Mirrors: no one has ever known how/ to describe what you are in your inmost realm./ As if filled with nothing but sieve-holes, you/ fathomless in-between spaces of time./ You prodigals of the empty chamber—/vast as forests, at the close of day ...  /And the chandelier strides like a sixteen-pointer /through your unenterability.

None better than Cocteau to show how to enter a mirror. Death, and Heurtebise, Orphée and Eurydice enter the underworld through mirrors. They wear rubber gloves because they were filmed dipping their hands into mercury, this practicality offset by the unearthly sounds of Les Structures Sonores, the glass and metal instruments of Lasry/Baschet. The underworld was filmed in the ruins of the St Cyr military academy outside Paris, lit to accommodate Death, in her final robes, white then black then full and flowing, going off, I suppose, into an under-underworld, as punishment for having fallen in love with Orphée and having released him and Eurydice back into their lives.

Saturday, 10 January 2015

The Notebooks of Malte Laurids Brigge by Rainer Maria Rilke.

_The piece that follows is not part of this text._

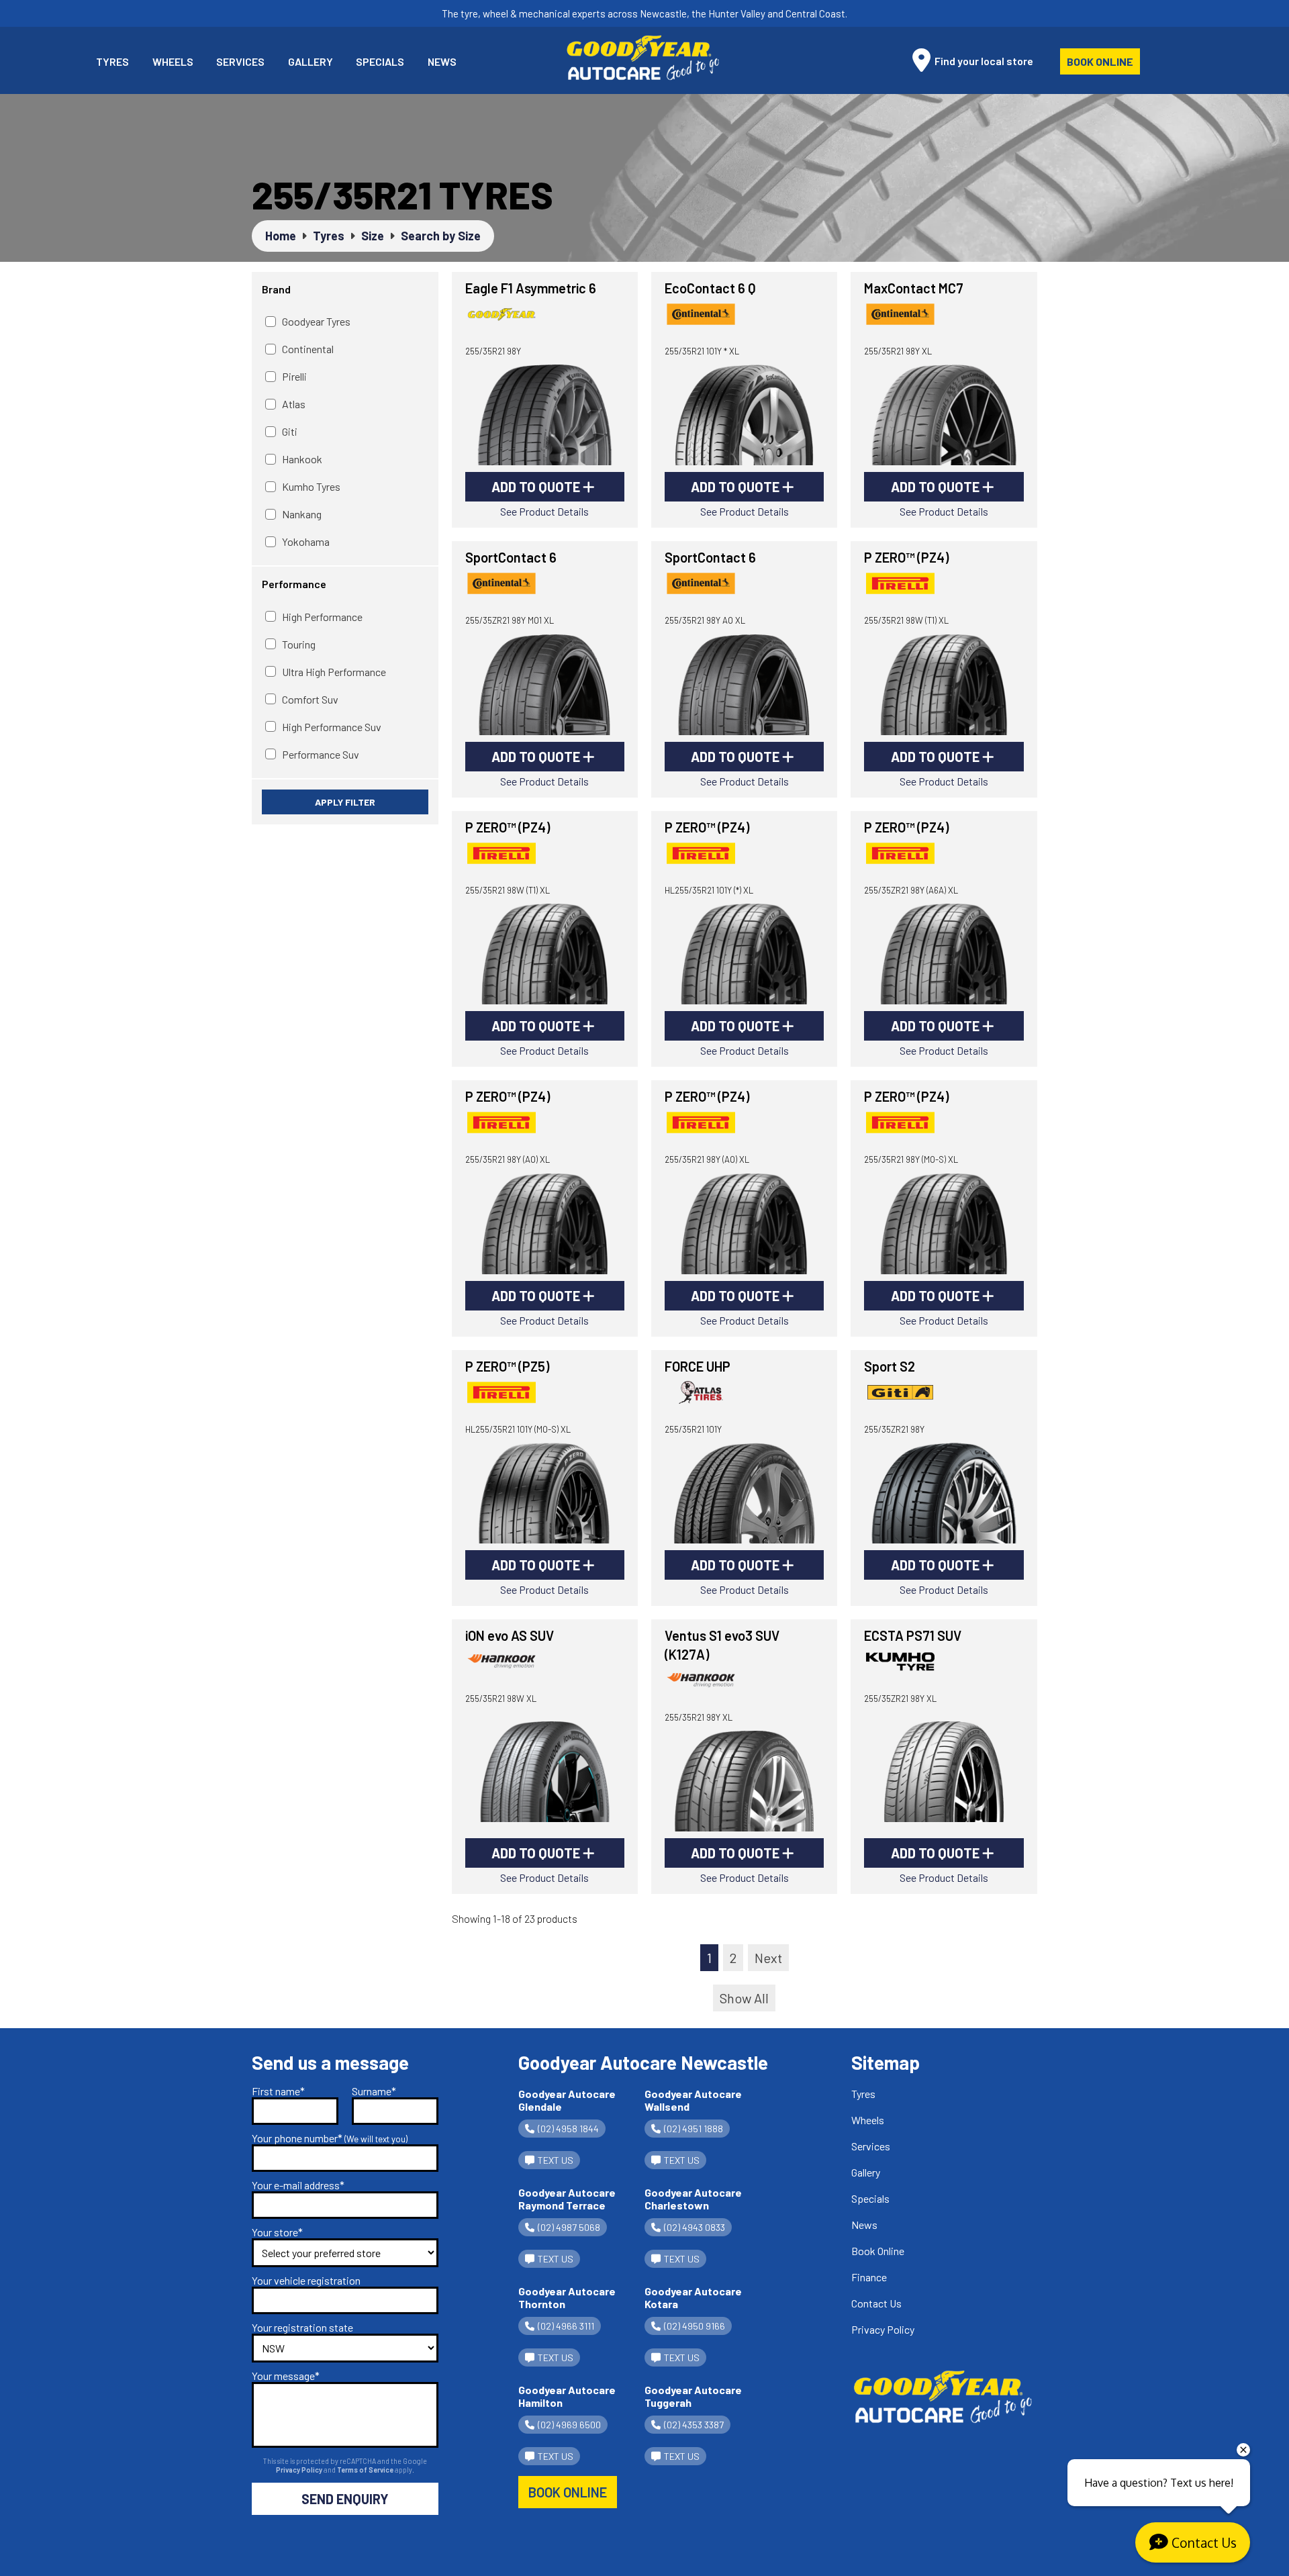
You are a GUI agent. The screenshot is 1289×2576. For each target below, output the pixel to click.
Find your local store (983, 60)
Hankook (302, 458)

In winter, at the hour entre chien et loup, it takes some time to find the Rilke I first met in Paris when I was a student, susceptible to doubt and transformation as never before or perhaps since. Reading does not cast an even light throughout; it is not like fibre optic, whizzing through the material world to reach the immaterial.
In childhood I considered reading a profession one would take upon oneself, later some time, when all the professions came along, one after the other. I had, to tell the truth, no clear idea when that might be. I trusted that one would notice when life somehow turned and came only from without, as hitherto from within. 
By the time Rilke wrote the Duino Elegies he had noticed. Or maybe he hadn't. His language had. As far as this reader was concerned then, these were two separate affairs.

When I lived in Paris I knew a German journalist called Malte, engaged in worlds that were beyond me.  I was a green apple and would remain so until about last week.